Impacts on Vegetation and Wildlife
Most native animals in the Flinders depend on grasses, trees and shrubs for food. So do sheep and cattle. As the numbers of introduced grazing animals increased, native species found it harder to compete for food and water. By the end of the nineteenth century, the effects of over stocking, ploughing the soil for crops combined with recurrent drought had changed the country forever.
– Six species were extinct: the Tammar Wallaby; Rat kangaroo (or bettong); hairy-nosed wombat; Marsupial cat and the Stick-nest rat.
– Goats, rabbits, house mice and cats had all been all introduced. Rabbits and goats eat any plant they can reach.
– Otto Bartholmaeus of Arkaba was one of the first in the ranges to tackle the dingo problem. He built 2 metre high dingo proof fences around one paddock after another. His six children shepherded sheep and laid strychnine baits
paddock by paddock. 100 dingoes died in one paddock alone.
– Gum trees were felled and used for fence posts, sleepers for railway lines and as fuel for steam trains and mining engines. Native pine was used to build homes.
Rabbits
- Rabbits were well into the Flinders by the 1870s. It is likely that they spread north from places like Anlaby Station near Kapunda, where they had been introduced for sport.
- Rabbits are a menace in farming and grazing country. They eat plants right down to the ground, and many species die as a result.
- Within a few years of rabbits appearing on Callabonna ‘the sandhills began to drift; wells filled with sand; dingoes thrived and increased prolifically on a diet of rabbits’. The Ragless brothers, experienced pastoralists, were forced to abandon in 1896.

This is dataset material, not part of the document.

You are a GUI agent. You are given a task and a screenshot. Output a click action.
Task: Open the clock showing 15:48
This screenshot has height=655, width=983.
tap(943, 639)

- Rabbits were well into the Flinders by the 1870s. In good years they bred prolifically, and provided ample food for dingoes that in turn bred prolifically. During droughts, rabbits died and the dingoes that had relied on them moved into the ranges looking for food. Wilpena Pound was badly infested with dingoes, and so was Arkaba station.
Controlling Rabbit numbers
- The old saying goes ‘Three rabbits, three years, three million’ (ABC News 2012).
- Drought was the only thing that controlled their numbers in the early years, along with dingoes.
- Later on, different methods were tried to kill them in large numbers.
o Poisoning with strychnine or phosphorus-laced baits
o One method that worked well when water was scarce was to fence off an area around a water hole. The only entry was through a funnel shaped tube of wire netting –and once the rabbits were in, they couldn’t get out.
Up to 3,000 rabbits were caught in one night in this sort of trap in the 1930s (Quorn 1978:51).
o Rabbit-proof fencing around properties (wire netting)
o Professional rabbit trappers used up to 300 traps a day, and this helped keep the numbers down slightly. Rabbits were skinned, frozen and sent to market as a cheaper source of meat.
o In the 1950s, the Myxomatosis virus was introduced into the rabbit and killed millions. Eventually they developed resistance to it, and calicivirus was released to help control rabbit numbers.
o In February 2012, ABC News reported that rabbits are becoming resistant to calicivirus, and that landowners are resorting to shooting them and ripping their warrens.
Scientists predicted it would take 4-5 years to develop a new strain.
Foxes
The first fox was killed in the Hawker area in 1907. Mr Graham ‘very kindly cut off its tail and brought it in for examination by the members’ of the Cradock Branch of the Agricultural bureau (Mincham 1980:117-8). Foxes soon spread throughout the Flinders.
Resources
Mincham, Hans 1980. Hawker … Hub of the Flinders. Hawker Centenary Committee. Adelaide.
Mincham, Hans 1983. The Story of the Flinders Ranges. (3rd ed). Adelaide, Rigby.